Bremen, Göttingen (epd). Soziale Investitionen in Großwohnanlagen mit vielen Mietern auf engem Raum können sich nach Ansicht des Bremer Sozialexperten Joachim Barloschky auch als Corona-Vorsorge rentieren. Mit Projekten zur Integration und zur Teilhabe wie im ehemals bundesweit bekannten "Demonstrativbauvorhaben" Bremen-Tenever "kann der Zusammenhalt und das Verantwortungsbewusstsein der Bewohner untereinander erheblich gestärkt werden", sagte Barloschky dem Evangelischen Pressedienst (epd).
Derzeit sind zwei Wohntürme in Göttingen in den Schlagzeilen, weil sich dort unter prekären Verhältnissen hundertfach Corona-Infektionen verbreitet haben. Am Samstag hatte es aufgrund einer Quarantäne-Abriegelung vor einem Komplex an der Groner Landstraße Auseinandersetzungen zwischen Bewohnern und der Polizei gegeben. Die genauen Gründe für die Corona-Massenausbrüche dort kenne er nicht, sagte Barloschky, bekräftigte aber: "Wenn es ein soziales Netzwerk gibt, lässt sich schneller und nachhaltiger informieren, aufklären und Hilfe organisieren."

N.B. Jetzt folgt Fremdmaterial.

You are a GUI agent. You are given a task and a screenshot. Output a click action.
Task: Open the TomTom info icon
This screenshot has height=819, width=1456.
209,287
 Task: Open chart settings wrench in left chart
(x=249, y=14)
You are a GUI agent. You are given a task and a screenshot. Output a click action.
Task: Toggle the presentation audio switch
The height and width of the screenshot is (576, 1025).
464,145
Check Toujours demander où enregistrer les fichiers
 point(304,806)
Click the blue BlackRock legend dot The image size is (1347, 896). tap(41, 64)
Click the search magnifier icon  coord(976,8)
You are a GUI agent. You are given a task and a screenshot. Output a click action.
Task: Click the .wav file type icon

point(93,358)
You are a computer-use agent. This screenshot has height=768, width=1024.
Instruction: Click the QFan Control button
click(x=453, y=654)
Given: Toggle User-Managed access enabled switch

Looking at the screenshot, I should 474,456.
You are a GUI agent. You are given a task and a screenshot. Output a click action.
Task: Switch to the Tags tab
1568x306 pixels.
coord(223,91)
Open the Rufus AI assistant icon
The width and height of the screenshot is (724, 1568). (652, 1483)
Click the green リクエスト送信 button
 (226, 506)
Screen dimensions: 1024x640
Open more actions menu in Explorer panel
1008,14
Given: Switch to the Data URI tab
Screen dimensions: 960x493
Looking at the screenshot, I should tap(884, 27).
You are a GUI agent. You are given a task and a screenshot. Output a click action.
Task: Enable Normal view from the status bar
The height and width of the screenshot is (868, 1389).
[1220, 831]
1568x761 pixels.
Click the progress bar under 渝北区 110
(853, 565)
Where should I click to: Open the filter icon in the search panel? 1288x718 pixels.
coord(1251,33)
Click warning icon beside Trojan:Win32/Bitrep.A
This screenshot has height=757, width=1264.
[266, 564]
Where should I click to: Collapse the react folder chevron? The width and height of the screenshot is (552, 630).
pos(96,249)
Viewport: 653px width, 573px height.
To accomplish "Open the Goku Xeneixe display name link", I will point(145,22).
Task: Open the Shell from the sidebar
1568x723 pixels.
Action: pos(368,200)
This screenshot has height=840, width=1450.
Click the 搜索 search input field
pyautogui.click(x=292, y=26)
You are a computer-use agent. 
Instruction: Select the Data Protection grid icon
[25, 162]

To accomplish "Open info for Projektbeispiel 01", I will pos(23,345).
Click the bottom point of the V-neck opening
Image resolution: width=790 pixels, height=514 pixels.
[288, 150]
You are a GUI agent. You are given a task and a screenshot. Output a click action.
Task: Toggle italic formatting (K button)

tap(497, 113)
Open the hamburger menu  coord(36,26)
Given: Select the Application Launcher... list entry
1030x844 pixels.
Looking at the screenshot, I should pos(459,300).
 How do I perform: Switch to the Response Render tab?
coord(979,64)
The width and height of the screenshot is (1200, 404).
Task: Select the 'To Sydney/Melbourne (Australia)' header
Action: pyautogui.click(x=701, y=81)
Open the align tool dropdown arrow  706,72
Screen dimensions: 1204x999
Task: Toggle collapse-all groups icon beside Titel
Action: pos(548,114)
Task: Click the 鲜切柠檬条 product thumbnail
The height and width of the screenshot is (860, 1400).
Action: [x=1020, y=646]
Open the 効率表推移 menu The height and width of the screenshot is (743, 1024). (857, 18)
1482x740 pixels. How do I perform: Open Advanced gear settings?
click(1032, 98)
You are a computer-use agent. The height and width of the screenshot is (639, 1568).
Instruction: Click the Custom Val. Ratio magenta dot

Barloschky, Lehrbeauftragter an der Hochschule Bremen für Gemeinwesenarbeit, war zunächst Mieter und dann mehr als 20 Jahre Quartiersmanager in Tenever. Das Bauprojekt mit mehreren tausend Wohnungen - im Volksmund "Klein-Manhattan" genannt - entstand in den 1970er Jahren. Zu dieser Zeit wurde auch das Iduna-Zentrum in Göttingen gebaut, einer der beiden Komplexe, die nun als Corona-Hotspot in der südniedersächsischen Stadt bundesweit Bekanntheit errangen.
In Tenever seien zwar viele Wohnungen entstanden, aber an eine soziale Infrastruktur hätten die Planer nicht gedacht, blickte Barloschky zurück. "Außerdem gab es einfach zu viele Menschen auf zu engem Raum." Im Quartier seien überdies immer mehr Migranten und einkommensarme Menschen untergebracht worden. Leerstände und prekäre Wohnverhältnisse hätten sich weiter zugespitzt, als dann Einzeleigentümer und Finanzinvestoren Blöcke übernommen hätten.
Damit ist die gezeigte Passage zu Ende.